A heated discussion about the state of the townships and the potential of its artists took place at Makukhanye Art Room, in Khayelitsha, as part of Youth Day celebrations.
The Makukhanye Art Room was filled to capacity with residents, budding artists and famous faces such as actress Thoko Ntshinga.
Makukhanye is an NPO that aims to create a much-needed platform for budding artists of Khayelitsha and surrounding areas to showcase their talents.
The event was themed Black Art and Communities at Heart Open Conversations.
Those present were encouraged to be critical thinkers, self-reliant and part of the decision-making in their communities.
Founder of the Makukhanye Art Room, Mandisi Sando, said it was time to scrutinise the current state of Khayelitsha, focusing on black artists and communities.
He said there was no unity among black artists and he hoped that the discussion would change that.
Mr Sando hopes artists would work together against the exclusion of black artists at major festivals and government-related events and from sourcing funding.
Mr Sando said apartheid was long gone and artists should not be experiencing oppression in 2017.
He said it was hurtful that community-based art groups and budding artists were ignored by their own government.
He said it pained him that there was no art centre in Khayelitsha even though the area had produced a number of great artists.
He said this was an opportunity for black artists and communities to unite and talk about the importance of art in black communities.
Mr Sando described the event as one of the ways for artists to discover themselves and look to the future.
“Townships have been a dumping ground, but we need to change that. It will take us to change these imbalances of the past,” he said.
Keynote speaker Pastor Xola Skosana said it was crucial that the talk formed part of an open conversation series aimed at exploring and discovering the importance of black artists and black communities.
Mr Skosana said the inhumane living conditions of black people should be considered as a crime.
He said most informal settlements were congested.
“To be black in the world in the eyes of others is to be tasteless, unrefined, loud, overdone and over-elaborate. It is to be impolite, ill-mannered, uncultured and low-minded.
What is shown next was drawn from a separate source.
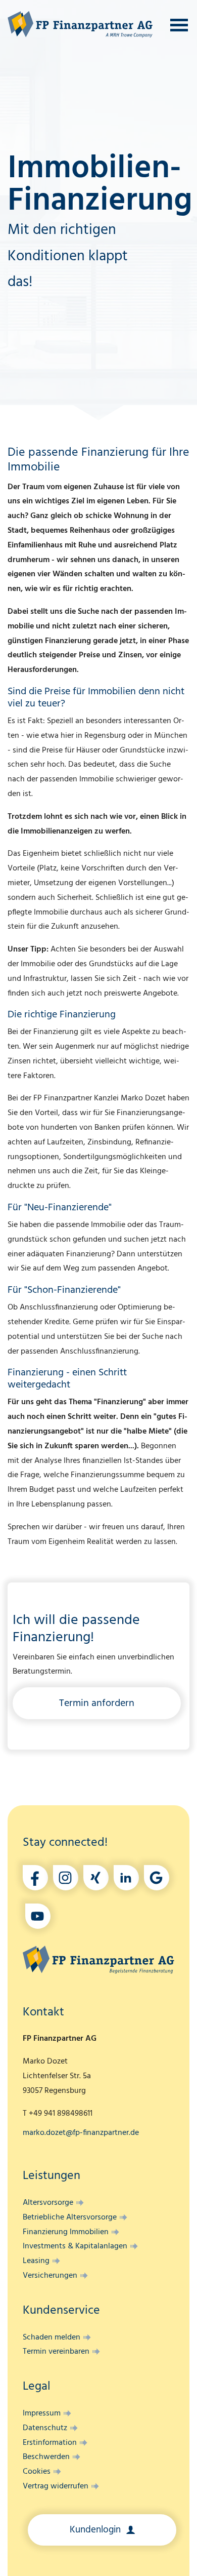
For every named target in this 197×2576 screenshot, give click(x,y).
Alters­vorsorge (48, 2202)
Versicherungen (50, 2275)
Black existence can be likened to someone giving off a fart, a naturally and healthy emission of wind through the anus, but feel they have to apologise for it,” he said.
Mr Skosana said overflowing human excrement; broken traffic lights and rubbish piling up in the streets is a clear indication that the life of a black person is regarded as useless and less-important.
He said the environment that a black person finds themselves in affects them.